Repubblica Dominicana, la riforma del lavoro è a un passo dal fallimento: il dialogo è fermo
La riforma del Codice del Lavoro della Repubblica Dominicana rischia di naufragare. A meno di un mese dalla chiusura della legislatura, il confronto tra Governo, sindacati e imprenditori è completamente bloccato e il progetto potrebbe decadere se non sarà approvato entro il 26 luglio.

Il presidente della Confederación Nacional de Unidad Sindical (CNUS), Rafael “Pepe” Abreu, denuncia un «silenzio assoluto» dopo l’appello del presidente Luis Abinader a riprendere il dialogo tra le parti. Secondo il sindacalista, il Consiglio Consultivo del Lavoro, l’organismo incaricato di convocare il confronto, non ha ancora fissato alcun incontro.

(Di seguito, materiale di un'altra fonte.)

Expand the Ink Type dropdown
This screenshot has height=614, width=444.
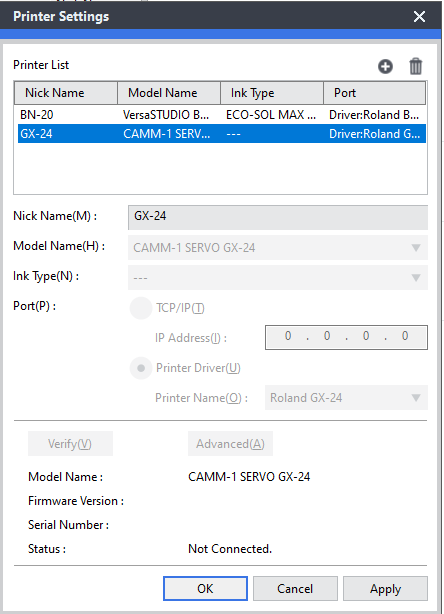278,278
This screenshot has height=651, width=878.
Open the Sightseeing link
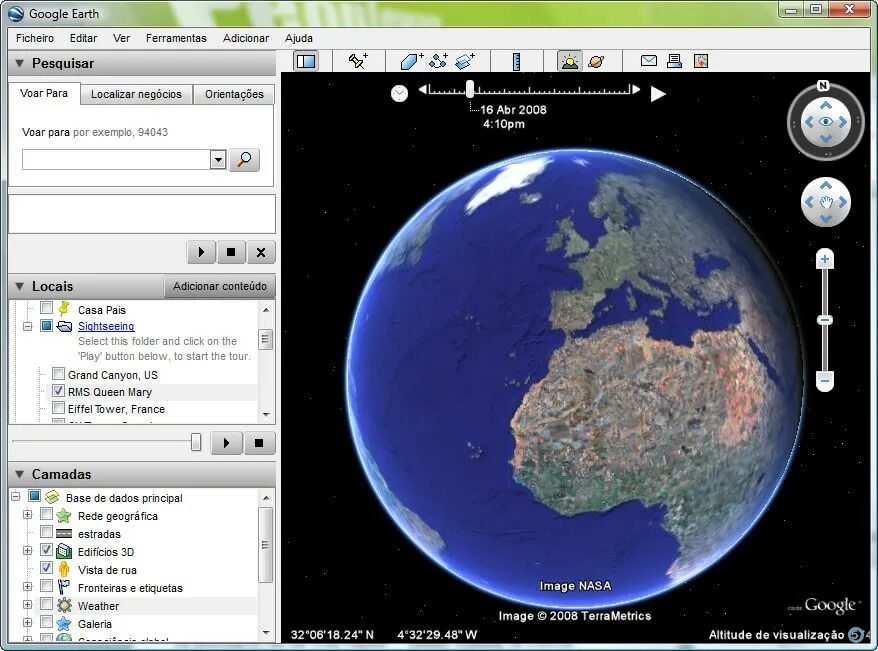[x=105, y=326]
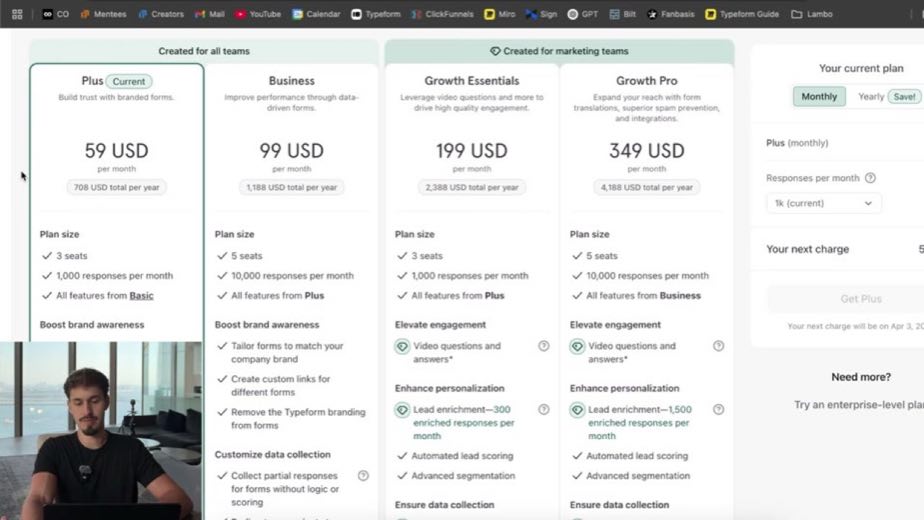The width and height of the screenshot is (924, 520).
Task: Select the Business plan column header
Action: [x=292, y=81]
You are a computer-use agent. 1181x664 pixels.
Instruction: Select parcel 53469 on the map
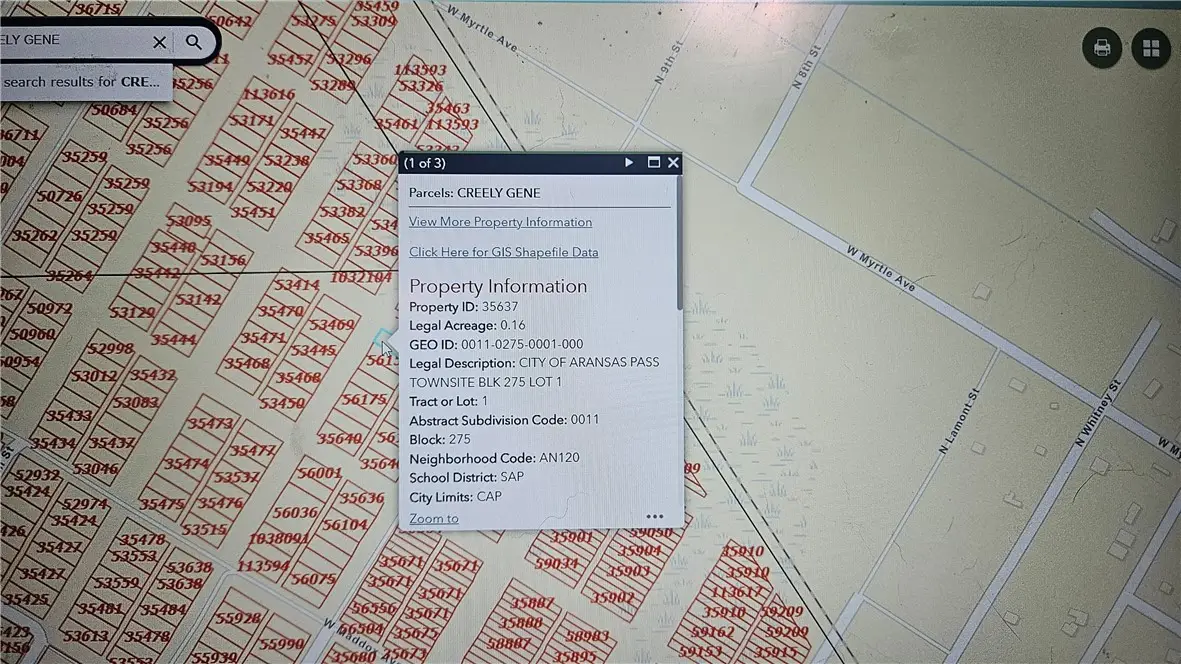point(332,325)
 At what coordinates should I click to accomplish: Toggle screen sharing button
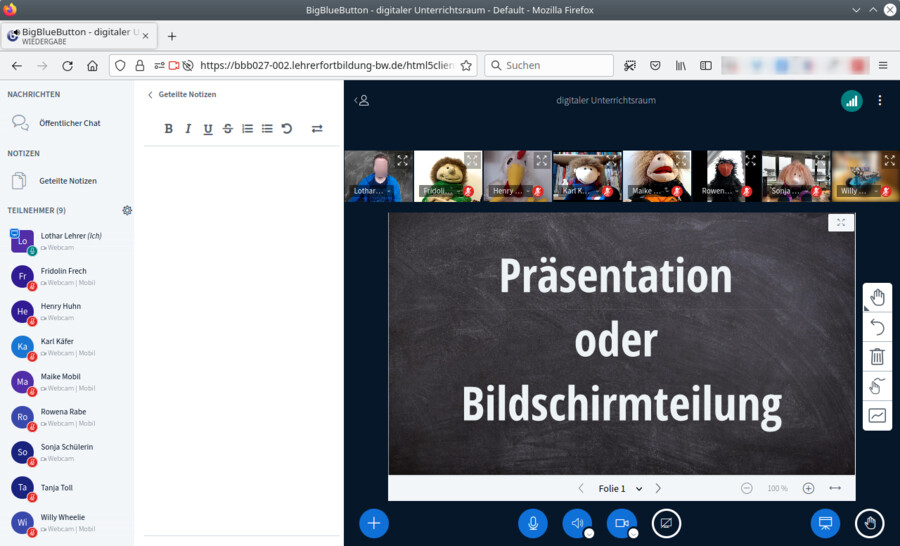[666, 523]
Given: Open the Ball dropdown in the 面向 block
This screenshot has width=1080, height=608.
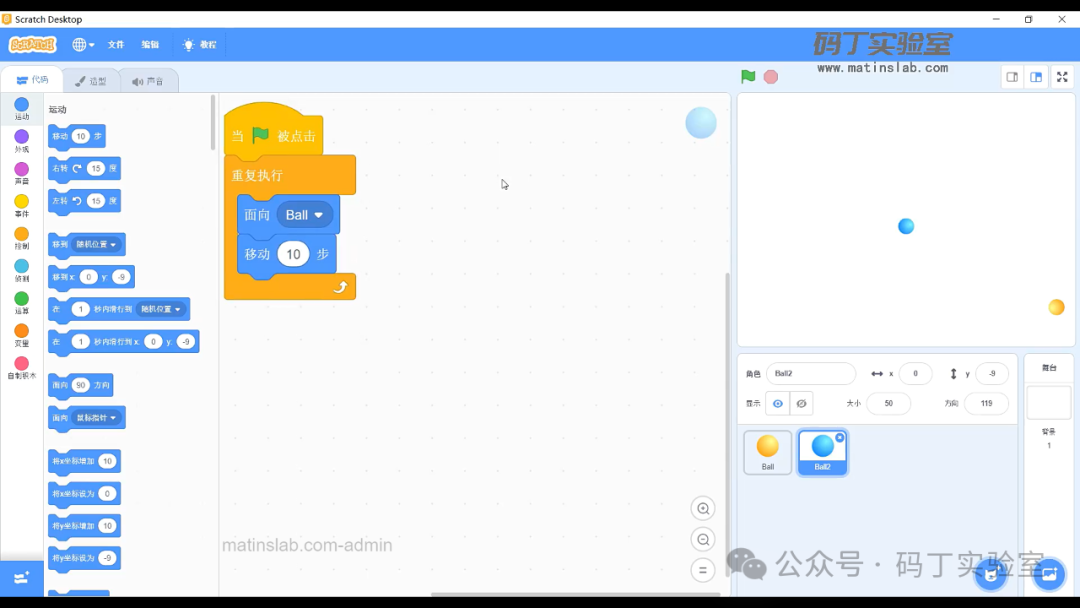Looking at the screenshot, I should (319, 215).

Il nodo principale resta quello della cesantía, l’indennità spettante ai lavoratori in caso di licenziamento. Il Governo ha ribadito che non intende modificarla, mentre il settore imprenditoriale continua a chiedere una revisione di alcuni aspetti della riforma.
Se il Congresso non riuscirà ad approvare il testo entro la fine della sessione legislativa, il progetto decadrà e l’intero iter dovrà ricominciare da capo. Sarebbe un duro colpo per una riforma discussa da quasi due anni e considerata strategica per aggiornare il Codice del Lavoro dominicano, in vigore dal 1992.
Le prossime settimane saranno quindi decisive. Se il dialogo non riprenderà rapidamente, la Repubblica Dominicana rischia di perdere un’altra occasione per modernizzare una delle sue principali leggi sul lavoro.